Hugh Lunn's sentimental walk down language lane,
Lost for Words, recalls how in the decade or so after WWII, cash-strapped Australians were forced to eat:
- Mock crab: cheese, Worcestershire sauce, mustard and tomato sauce mixed into a sandwich paste;
- Mock chicken: minced tripe with herbs in a white sauce, popped into vol-au-vents [Even I, as a child of the 1970s, remember these mock shockers];
- Mock duck: rump or bladebone steak rolled in a mixture of breadcrumbs, then baked [why the hell you wouldn't just throw the steak on the barbie for an altogether more agreeable result is anyone's guess];
- Mock goose: Alternate layers of lamb's fry and potato and onions, baked.

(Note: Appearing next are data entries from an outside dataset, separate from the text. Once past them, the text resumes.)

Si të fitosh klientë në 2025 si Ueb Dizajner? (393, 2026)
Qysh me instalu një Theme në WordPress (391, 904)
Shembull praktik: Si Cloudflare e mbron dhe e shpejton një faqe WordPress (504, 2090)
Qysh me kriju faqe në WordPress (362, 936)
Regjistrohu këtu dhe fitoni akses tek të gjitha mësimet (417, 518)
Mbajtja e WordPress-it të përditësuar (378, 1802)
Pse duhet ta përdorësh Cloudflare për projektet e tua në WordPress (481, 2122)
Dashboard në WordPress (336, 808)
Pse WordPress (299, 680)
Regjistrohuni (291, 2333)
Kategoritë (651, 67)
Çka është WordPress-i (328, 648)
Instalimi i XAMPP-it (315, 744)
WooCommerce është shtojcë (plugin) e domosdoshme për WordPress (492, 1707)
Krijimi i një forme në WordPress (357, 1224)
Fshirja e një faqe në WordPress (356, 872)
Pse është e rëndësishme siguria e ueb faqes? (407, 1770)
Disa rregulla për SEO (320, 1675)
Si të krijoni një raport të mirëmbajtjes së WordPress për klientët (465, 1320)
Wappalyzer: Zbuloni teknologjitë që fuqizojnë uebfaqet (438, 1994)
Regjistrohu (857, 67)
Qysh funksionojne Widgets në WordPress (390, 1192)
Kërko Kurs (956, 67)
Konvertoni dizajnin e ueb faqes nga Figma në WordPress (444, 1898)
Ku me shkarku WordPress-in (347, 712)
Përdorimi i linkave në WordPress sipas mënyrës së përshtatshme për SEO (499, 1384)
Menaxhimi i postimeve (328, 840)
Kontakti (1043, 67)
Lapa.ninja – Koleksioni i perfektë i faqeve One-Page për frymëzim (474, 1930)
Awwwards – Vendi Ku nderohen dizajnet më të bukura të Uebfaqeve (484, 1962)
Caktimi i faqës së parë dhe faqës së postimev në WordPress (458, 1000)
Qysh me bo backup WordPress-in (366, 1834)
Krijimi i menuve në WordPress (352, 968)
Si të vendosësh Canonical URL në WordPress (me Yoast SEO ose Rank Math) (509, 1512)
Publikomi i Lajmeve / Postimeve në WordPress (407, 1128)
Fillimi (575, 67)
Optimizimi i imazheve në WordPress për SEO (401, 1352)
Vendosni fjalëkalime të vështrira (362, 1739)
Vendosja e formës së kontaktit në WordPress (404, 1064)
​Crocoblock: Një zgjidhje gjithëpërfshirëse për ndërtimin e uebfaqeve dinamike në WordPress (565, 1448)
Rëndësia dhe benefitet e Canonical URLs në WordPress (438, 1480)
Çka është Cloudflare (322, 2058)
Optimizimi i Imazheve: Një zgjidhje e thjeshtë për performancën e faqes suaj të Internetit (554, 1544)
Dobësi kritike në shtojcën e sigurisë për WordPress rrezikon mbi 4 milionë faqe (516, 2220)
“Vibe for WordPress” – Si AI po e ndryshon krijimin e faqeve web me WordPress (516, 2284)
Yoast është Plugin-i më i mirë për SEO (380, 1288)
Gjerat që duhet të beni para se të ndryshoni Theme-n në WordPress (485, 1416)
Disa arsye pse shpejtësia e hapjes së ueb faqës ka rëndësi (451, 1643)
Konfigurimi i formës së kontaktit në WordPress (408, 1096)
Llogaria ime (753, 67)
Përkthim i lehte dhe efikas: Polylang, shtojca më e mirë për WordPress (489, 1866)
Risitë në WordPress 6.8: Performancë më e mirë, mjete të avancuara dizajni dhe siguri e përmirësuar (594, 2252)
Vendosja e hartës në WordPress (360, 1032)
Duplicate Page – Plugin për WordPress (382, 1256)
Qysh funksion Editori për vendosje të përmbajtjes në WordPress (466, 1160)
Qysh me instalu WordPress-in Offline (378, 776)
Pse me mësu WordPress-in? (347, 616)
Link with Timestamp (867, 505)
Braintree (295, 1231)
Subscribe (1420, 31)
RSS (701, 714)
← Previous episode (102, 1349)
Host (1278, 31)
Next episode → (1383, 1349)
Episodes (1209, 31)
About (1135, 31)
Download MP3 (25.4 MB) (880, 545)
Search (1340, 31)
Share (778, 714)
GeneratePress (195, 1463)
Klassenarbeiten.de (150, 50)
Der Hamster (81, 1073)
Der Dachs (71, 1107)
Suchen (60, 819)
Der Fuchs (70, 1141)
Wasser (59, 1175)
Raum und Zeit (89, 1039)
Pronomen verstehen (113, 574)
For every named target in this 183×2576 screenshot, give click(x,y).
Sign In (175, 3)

There were, Lunn recalls, even mock meal recipes for the times families could not afford the cheapest of offal:
- Mock brains: rissoles made from leftover porridge, beaten egg and onion;
- Mock tripe: onions and butter boiled in milk and thickened with flour [I'm sure this mock version would taste and smell better than the original].
Mock desserts, writes Lunn, included:
- Mock maple syrup: honey, golden syrup, cinnamon, lemon essence [doesn't sound tooooo bad];
- Mock cream: milk, cornflour, butter, sugar;
- Mock ginger: vegetable marrow, sugar, ginger powder, lemons;
- Mock rasbperry jam: tomatoes, sugar, raspberry essence, lemon juice, orrisroot powder (from the root of an iris) and cochineal;
- Mock pears: sweetened, boiled choko [yuck!].
Unlike with mock Tudor, at least there was an economic imperative to the mock tucker. And if worse came to worst, you could always throw it up.